Supongo que alguien mi dirá que por la acera no debo pedalear y tiene razón, pero en este caso creo que yo era el único mortal que osaba hollar cada palmo de aquel amplio espacio y a una velocidad de prueba de lentitud. El único riesgo posible lo acabo de relatar y confirmo con la imagen siguiente. Obviamente, sólo está la bicicleta porque la foto la hizo el protagonista que es quien esto escribe sin ningún rencor y una propuesta; que se cubra cuanto antes el hueco traidor porque el riesgo es el mismo si alguien lleva el móvil en la oreja y la mente enfrascada en el diálogo .

 

Nota.- Según informaciones “probablemente tendenciosas”, me aseguran que la rejilla ausente quizá se halle reconvertida en alguna bodega como soporte estoico de chuletillas de lechazo y otras delicias de origen porcino asadas a la "parrilla urbana".

21-06-2011 a las  11,42 horas

EN EL PASO DE CEBRA


Acabo de leer el legítimo desahogo de Arturo Pérez Reverte que hace en el número 1250 del XL Semanal a propósito de un "cretino en la curva" que a punto estuvo de convertirle en víctima de un grave accidente. El episodio me ha traído a la memoria una ingrata experiencia relacionada con mis carreras en solitario por el carril bici burgalés camino de Villímar. Este es mi primer comentario al caso. Cuestión de prudencia por aquello de no alarmar a la familia, pero como el tiempo lo diluye todo, visto lo visto, me he decido a emular ―salvando las distancias de mi admirado Reverte, que son muchas― y contarla sin remilgos.

Con todos los años que he conseguido acumular, a pesar del permanente riesgo que supone el vivir, estoy seguro de que el sentido común, la prudencia, la madura sensatez o acaso que nadie termina sus días en la víspera, como dice el castizo, aquella hermosa mañana de un domingo agosteño me salvé “por el pelo” como dice mi nieta.


Hay, afortunadamente, un altísimo porcentaje de automovilistas que son respetuosos con los ciclistas en los pasos de cebra y, por mi cuenta, estoy en condiciones de asegurar que la mayoría, incluso cordiales. Y, aquel día, como en otras tantas ocasiones, llegué al borde del paso de cebra y frené como es mi costumbre. También lo hizo el vehículo más próximo que se acercaba por mi izquierda invitándome a cruzar sin riesgo. Proseguí mi camino confiado, advirtiendo claramente que otro vehículo paralelo al detenido y algunas decenas de metros más atrás, llegaba con cierta, más bien demasiada prisa.
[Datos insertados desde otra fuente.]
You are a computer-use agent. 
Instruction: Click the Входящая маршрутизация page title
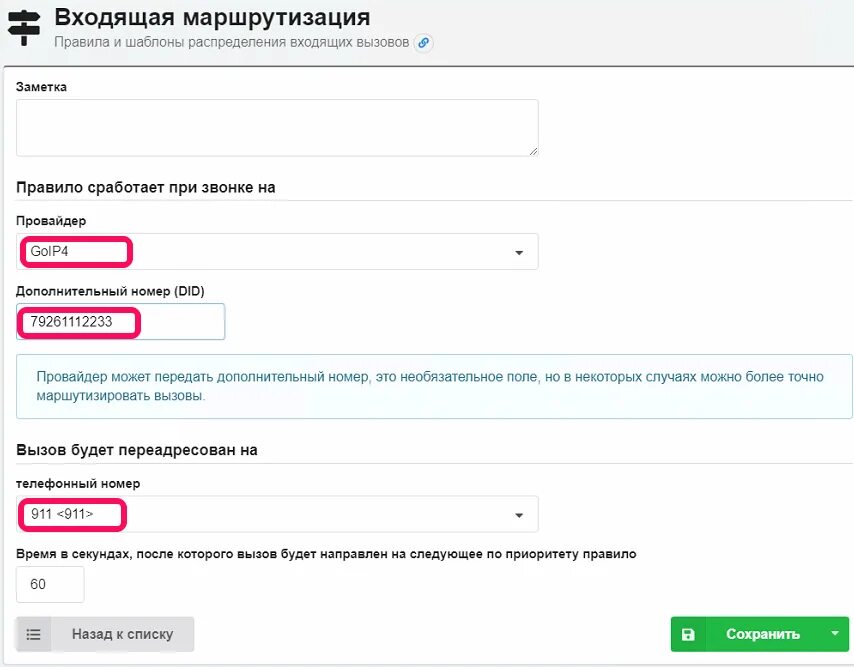[x=212, y=17]
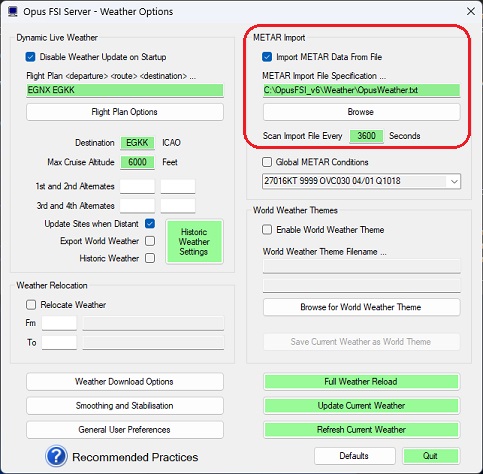The width and height of the screenshot is (483, 474).
Task: Click Browse for METAR import file
Action: tap(361, 112)
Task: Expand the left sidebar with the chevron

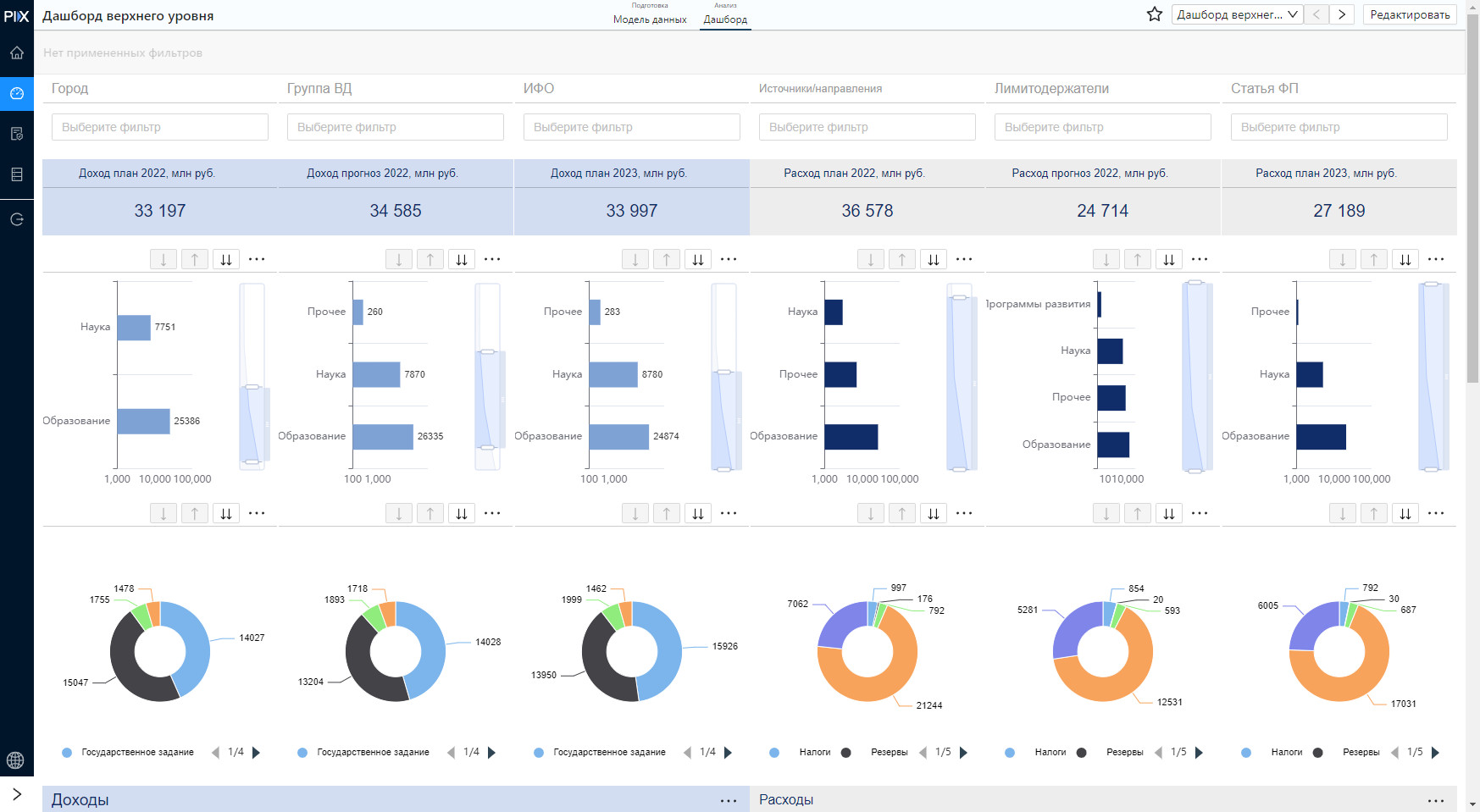Action: [16, 794]
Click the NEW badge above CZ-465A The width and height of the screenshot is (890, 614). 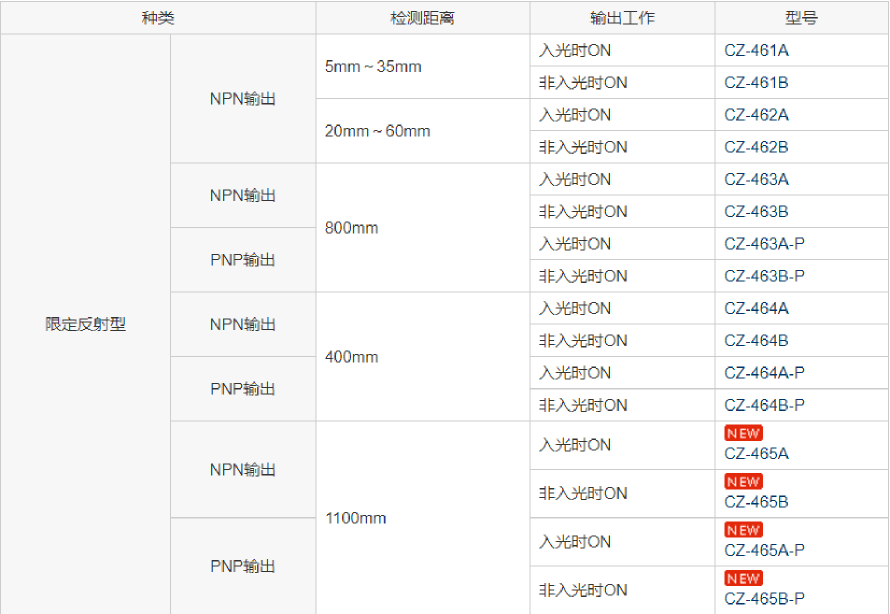pos(743,433)

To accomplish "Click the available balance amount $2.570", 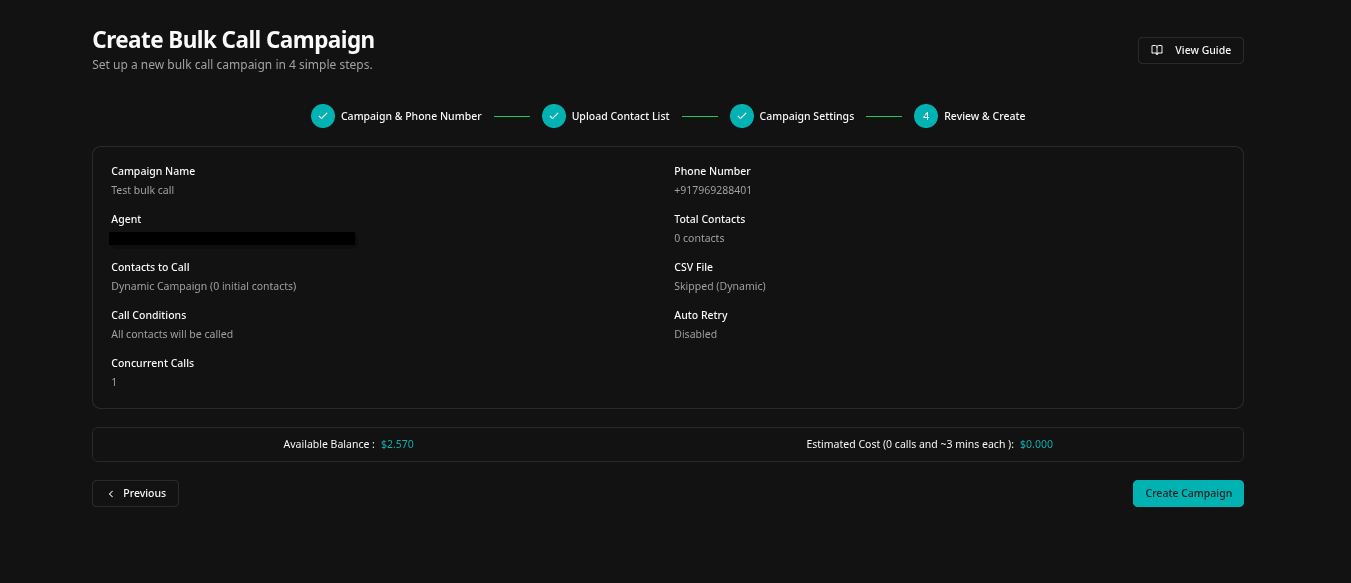I will pyautogui.click(x=397, y=444).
Y todas esas circunstancias previsoras a que he aludido, comenzaron a procesarse en mi mente. Y me quedé quieto delante de mi amigo conductor y confidente durante los suficientes segundos como para eludir lo inevitable. El joven, porque era un muchacho acompañado de copiloto, pasó velocísimo algunos centímetros por delante de la rueda delantera de mi bicicleta sin ningún ánimo respetuoso para mi crisma que, afortunadamente, sigo teniendo en gran estima. Ni siquiera me quedé lívido; sólo un breve sobresalto me confirmó el valor de la prudencia. No así quien me había cedido el paso porque se echó las manos a la cabeza alarmado por la precipitación del “fitipaldi” a quien, con su ejemplo, había supuesto más prudente. 



No está en mi ánimo, ni la crítica fácil para estos comportamientos ni siquiera la explosión de ira contenida que en ningún caso me acosó en el lance.  Seguí mi camino hasta el final del recorrido, confirmando una vez más que el riesgo de vivir incluye algunos imponderables que lo convierten en una especie de lotería inescrutable.

Así que comparto el desahogo de Reverte quien, por otra parte, muestra  en su texto iracundo las muchas ocasiones en las que su vida colgó de un hilo y, sin embargo, salió indemne. Yo, por mi parte, sigo creyendo en la Providencia.